▶ [Excerpt to read]:
******

"I can probably do it better" every programmer, hell, every person creating something says this and immediately regrets their decision until it's complete
I remember that I was still with only 2 years of experience on Roblox Lua when I saw that time's best vehicle module. I wasted a month or two trying to make a better one just to abandon it and realise that I can do it now, but if I attempt it's not even going to benefit me in any way.
I did physics sim stuff too (and want to do more) and it seems like our brains are of similar smoothness, so I understand your pain. It's comforting to see someone else struggle with the same stuff.
Can only agree! I'm working with an advanced optics sim at the moment and some days I just wish I could close my eyes and forget my existence for a little while... But when it works, then it's all worth it again!
I think you need some damping/friction forces. It looks like the springs in the ball are perfectly elastic right now, so each impact will just increase the internal pressure, causing each triangular section to oscillate more and more (like simple harmonic motion, but complicated since it's in a connected mesh of springs). Dissipating the energy as "heat" should keep the ball's internal pressure more stable and prevent the triangular sections from vibrating faster and faster.

******

▶ [Source excerpt]:
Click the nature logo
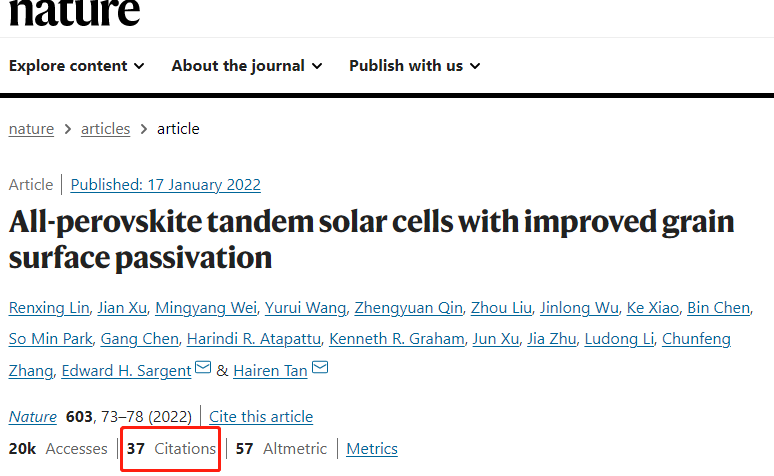The height and width of the screenshot is (476, 774). click(75, 12)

******

▶ [Work to complete]:
(1) Retype the physics simulation thread from "Can only agree!" up to and including "faster and faster.".
(2) Write the next part of the physics simulation thread, starting after its final reply.
You will not need the material above.

▶ [Task-by-task outputs]:
(1)
Can only agree! I'm working with an advanced optics sim at the moment and some days I just wish I could close my eyes and forget my existence for a little while... But when it works, then it's all worth it again!
I think you need some damping/friction forces. It looks like the springs in the ball are perfectly elastic right now, so each impact will just increase the internal pressure, causing each triangular section to oscillate more and more (like simple harmonic motion, but complicated since it's in a connected mesh of springs). Dissipating the energy as "heat" should keep the ball's internal pressure more stable and prevent the triangular sections from vibrating faster and faster.

(2)
You could probably achieve more stability if you could somehow make the ball leave an imprint of its momentum on any object it comes into contact with, on the understanding that contact between two objects must achieve a null state before contact is broken (like with objects that are artificially forced into place, like walls that hang in the air, returning equivalent negative values). In nature, we are supposed to subtract the influence of the struck object(s) from the original trajectory of the striking object to find its path through space. If we don't, the moving object inherits that extra energy of being struck back by the wall and internalizes it, without losing any of its original velocity, causing the structure to eventually warble out of control the longer it moves. I don't know how it works in code, though.
#1) There seems to be not enough decay to the energy in the springs #2) The Energy is stored in the single springs and not dissipated to the other springs, allowing for resonance. And as those who resonate more will re-collide earlier, there is a positive feedback loop to this resonance.
Hey Gonkee, I came across your video some time ago and it inspired me so much. I loved seeing your entire raw process, struggling and learning an entire language from scratch. It gave me a huge motivation boost and made me realise that it's possible to pull off something as crazy as this through sheer will. Thanks a lot for this. You're a genius.
imagine having to code all the quantum particles and then atoms and physics and complexity of this universe, those beings may as well be gods compared to us
Disclaimer: I know very little about numerical integration. But maybe using a symplectic integrator (e.g. velocity verlet) instead of Runge-Kutta would help with the oscillations you're getting.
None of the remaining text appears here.